Overall, despite these limitations, this study demonstrates that technology-related psychological factors, particularly self-efficacy and enthusiasm, play pivotal roles in promoting care robot adoption among older adults. The findings offer actionable guidance for designing interventions, user-centered robot development, and policy strategies aimed at enhancing digital inclusion, autonomy, and sustained engagement with AgeTech solutions, balancing immediate practical impact with long-term research and societal considerations.
5. Conclusions
In the context of a super-aged society, care robots and AgeTech offer strategic solutions to support older adults’ autonomy and quality of life. This study highlights the pivotal role of technology-related psychological factors, particularly technology use self-efficacy and technology enthusiasm, in relation to care robot acceptance among older adults. The results suggest that older adults’ confidence and positive attitudes toward technology may play key roles in shaping acceptance, beyond demographic or health characteristics. The study has several limitations, including its cross-sectional design; reliance on acceptance intentions rather than actual robot use; and potential sampling biases in regional, urban–rural, and age-group representation.

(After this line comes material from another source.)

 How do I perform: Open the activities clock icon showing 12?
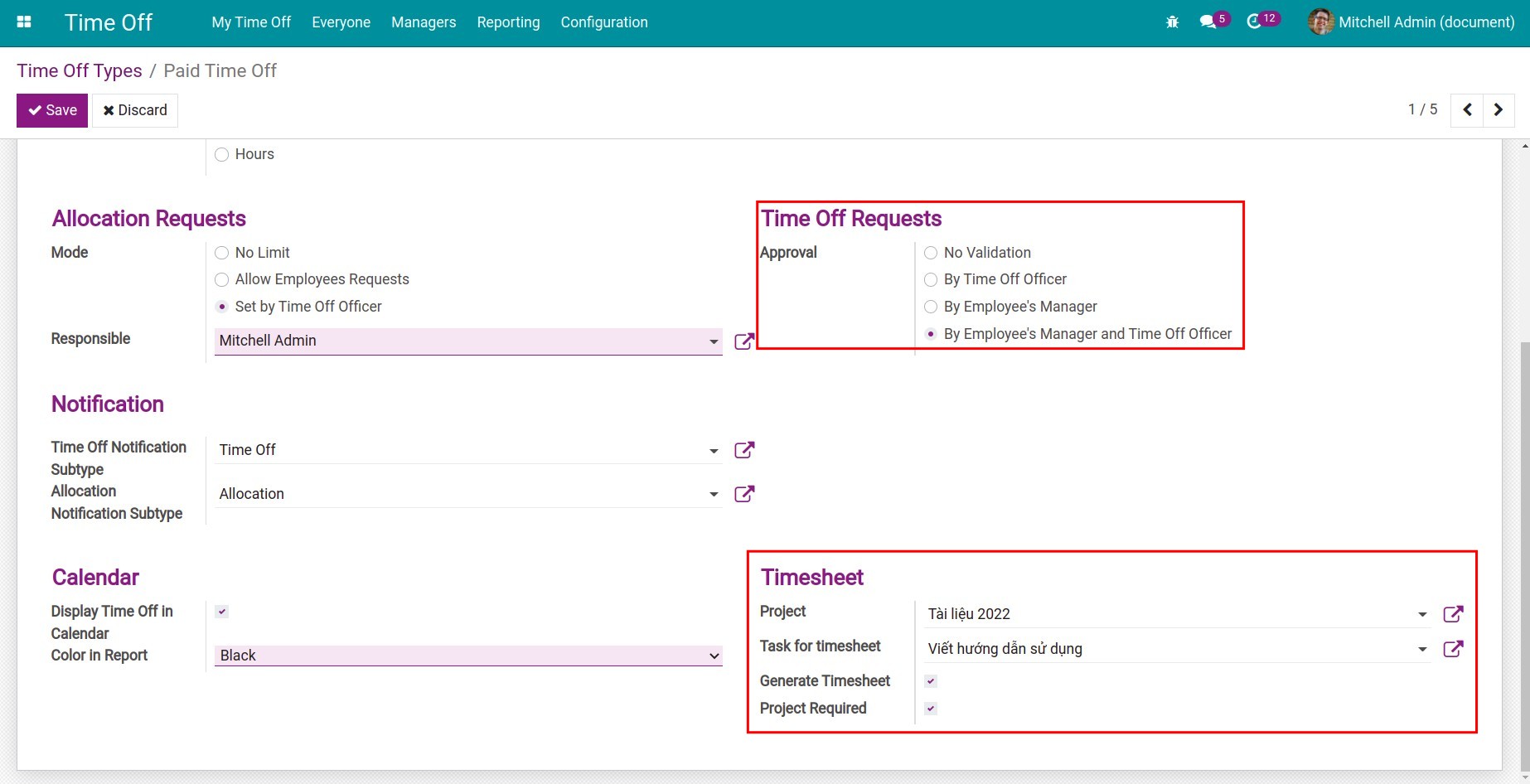pos(1256,20)
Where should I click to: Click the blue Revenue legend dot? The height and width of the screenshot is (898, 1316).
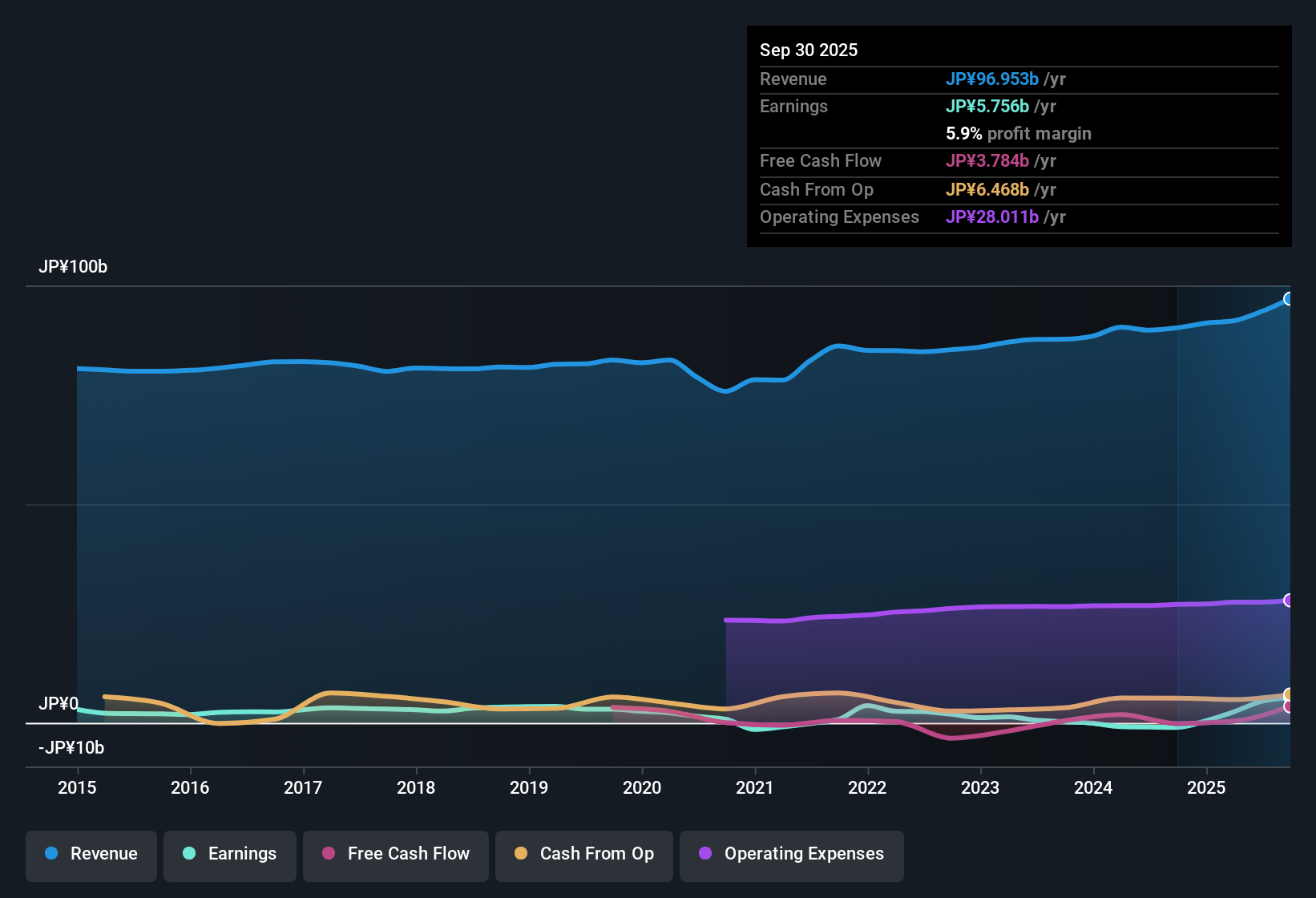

Future research should employ longitudinal or experimental designs to examine how self-efficacy and enthusiasm evolve with real-world robot exposure, and explore mediating and moderating mechanisms among psychological, health, and digital competence factors. Despite these limitations, the findings provide actionable insights for designing interventions, user-centered robot development, and policy strategies aimed at enhancing digital inclusion, autonomy, and sustained engagement with AgeTech solutions among older adults.